Cowboys' top priority?


Go with a guard

MacMahon By Tim MacMahon

This is about players, not necessarily positions.

Cornerback might be a bigger need, but offensive guard Carl Nicks would be the best upgrade for the Cowboys in free agency.

That probably won't stop the Cowboys from making the same mistake they did with Terence Newman -- paying a pretty good cornerback Pro Bowl money.

This isn't a strong free-agency crop of cornerbacks. Kansas City's Brandon Carr and Tennessee's Cortland Finnegan are the best of the bunch, and neither is an elite player.

Carr, 26, is the only intriguing young corner on the market, but he wasn't even the best corner in Kansas City. The Chiefs opted to give Brandon Flowers a six-year, $49.4 million contract extension before last season. Now, Carr is likely to get that kind of deal due more to demand than his skill.

Finnegan, who made his lone Pro Bowl in 2008, is probably already nearing the end of his prime at 28. The team that gives him a lucrative, long-term deal is probably going to end up in the same predicament the Cowboys did with Newman, whose play dropped off drastically in the third and fourth seasons of a six-year deal.

The Cowboys already have one overpaid corner in nickelback Orlando Scandrick. Mike Jenkins is going to cost a lot more than that to keep. If they replace Newman with a free agent, the Cowboys will wind up as an average group that ranks among the NFL's richest cornerback corps.

Nicks, who has already established himself as arguably the game's best guard at age 26, will be a good value. Not that Nicks will come cheap. He wants to be the highest-paid guard in NFL history, and you can guarantee that some team is going to grant his wish. He's likely to land in the seven-year, $60 million area. Unlike the corners who will command similar salaries this spring, Nicks will be worth every dollar.
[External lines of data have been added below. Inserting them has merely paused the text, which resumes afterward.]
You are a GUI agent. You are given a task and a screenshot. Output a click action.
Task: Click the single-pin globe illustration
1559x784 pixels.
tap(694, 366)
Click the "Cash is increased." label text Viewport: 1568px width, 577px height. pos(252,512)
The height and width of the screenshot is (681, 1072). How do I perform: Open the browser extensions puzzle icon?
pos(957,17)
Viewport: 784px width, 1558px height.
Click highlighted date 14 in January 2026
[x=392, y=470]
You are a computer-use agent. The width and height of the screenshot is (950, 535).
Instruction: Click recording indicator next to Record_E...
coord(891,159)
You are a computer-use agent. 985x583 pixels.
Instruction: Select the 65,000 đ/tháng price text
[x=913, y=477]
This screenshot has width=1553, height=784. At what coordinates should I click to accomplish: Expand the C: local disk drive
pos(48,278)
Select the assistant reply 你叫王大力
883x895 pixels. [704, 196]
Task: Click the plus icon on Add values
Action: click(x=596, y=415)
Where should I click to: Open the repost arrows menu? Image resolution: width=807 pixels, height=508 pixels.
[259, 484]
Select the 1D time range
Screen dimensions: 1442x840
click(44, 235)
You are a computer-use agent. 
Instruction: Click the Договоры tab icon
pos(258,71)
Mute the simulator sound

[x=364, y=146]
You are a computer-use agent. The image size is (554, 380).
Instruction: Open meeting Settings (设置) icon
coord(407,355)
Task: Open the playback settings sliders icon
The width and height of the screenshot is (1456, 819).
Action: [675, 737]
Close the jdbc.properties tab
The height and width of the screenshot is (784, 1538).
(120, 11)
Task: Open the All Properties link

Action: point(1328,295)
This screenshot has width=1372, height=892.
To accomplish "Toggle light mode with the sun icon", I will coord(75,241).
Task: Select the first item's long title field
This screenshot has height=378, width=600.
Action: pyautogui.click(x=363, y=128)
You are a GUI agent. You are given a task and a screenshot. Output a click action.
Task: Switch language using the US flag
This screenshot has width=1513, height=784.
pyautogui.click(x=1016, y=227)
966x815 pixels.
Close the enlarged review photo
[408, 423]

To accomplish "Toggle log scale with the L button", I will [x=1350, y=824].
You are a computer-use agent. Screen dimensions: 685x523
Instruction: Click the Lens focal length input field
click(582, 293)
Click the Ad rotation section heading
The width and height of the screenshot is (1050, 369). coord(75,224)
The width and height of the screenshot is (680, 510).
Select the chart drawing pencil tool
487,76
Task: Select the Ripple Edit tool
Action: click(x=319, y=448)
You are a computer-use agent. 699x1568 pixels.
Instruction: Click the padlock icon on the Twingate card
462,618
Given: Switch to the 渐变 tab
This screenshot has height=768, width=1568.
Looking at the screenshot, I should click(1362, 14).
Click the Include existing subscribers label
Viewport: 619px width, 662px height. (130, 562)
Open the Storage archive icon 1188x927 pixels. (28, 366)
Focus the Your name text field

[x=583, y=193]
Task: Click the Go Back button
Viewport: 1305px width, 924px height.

Guards age a heck of a lot better than corners. If the Cowboys sign Nicks for seven seasons, it's a solid bet that they'll get seven great seasons from him at a position that is also a glaring need.

The Cowboys clearly need to address cornerback this offseason. They can do it in the draft.

Alabama's Dre Kirkpatrick, who should be available at No. 14, might be a better player than Carr and Finnegan right now, anyway. He'll definitely be a lot cheaper.

Cowboys need corner(s)

Watkins By Calvin Watkins

Here's all you need to know about the Dallas Cowboys' cornerbacks in 2011: Linebacker Sean Lee had as many interceptions (4) as Mike Jenkins, Alan Ball, Orlando Scandrick and Frank Walker combined.

It's assumed Ball and Walker will not return in 2012, and Terence Newman -- who tied Lee for the team lead in interceptions in 2011 -- might not be back.

The Cowboys have a problem making plays on the ball in the secondary, so when free agency starts Tuesday afternoon, the travel department better find first-class tickets for Brandon Carr and Cortland Finnegan.

Signing either player should help a Cowboys secondary that clearly lacks playmakers. Yes, the pass rush is important in terms of pressuring quarterbacks to make hurried throws, but the cornerbacks and safeties need to pick passes off.

Last season the Cowboys were 2-0 when they had three or more interceptions in a game and 4-3 in games in which they picked up just one interception. Coach Jason Garrett said winning the turnover battle is essential to success in the NFL. It's really the only statistic the Cowboys coach talks about on a regular basis.

We're not sure if the Cowboys have the talent necessary to pick passes off. Jenkins played hurt most of the season, Scandrick regressed from his 2010 form and Ball and Walker just weren't consistent enough to stay on the field for long stretches. Newman played well the first two months of the season, but he lost his confidence as the season progressed and was picked on by opposing quarterbacks.

The Cowboys' safeties, especially Gerald Sensabaugh, played well at times, but a sprained foot stunted Sensabaugh's performance and Abram Elam was average too many times in 2011, raising questions about whether the Cowboys want to bring him back.

New secondary coach Jerome Henderson brings an attitude to the team that has been lacking. Nothing against Dave Campo, the respected former secondary coach of the Cowboys, but it seemed the players tuned him out at times. It happens. The Cowboys probably needed a fresh voice to challenge the secondary, and they have it in Henderson. Adding another playmaking corner -- Finnegan has 24 pass breakups over the past two seasons and Carr has 35 -- should help.

If the Cowboys keep the status quo again, 2012 will look like 2011, and nobody should be happy with that.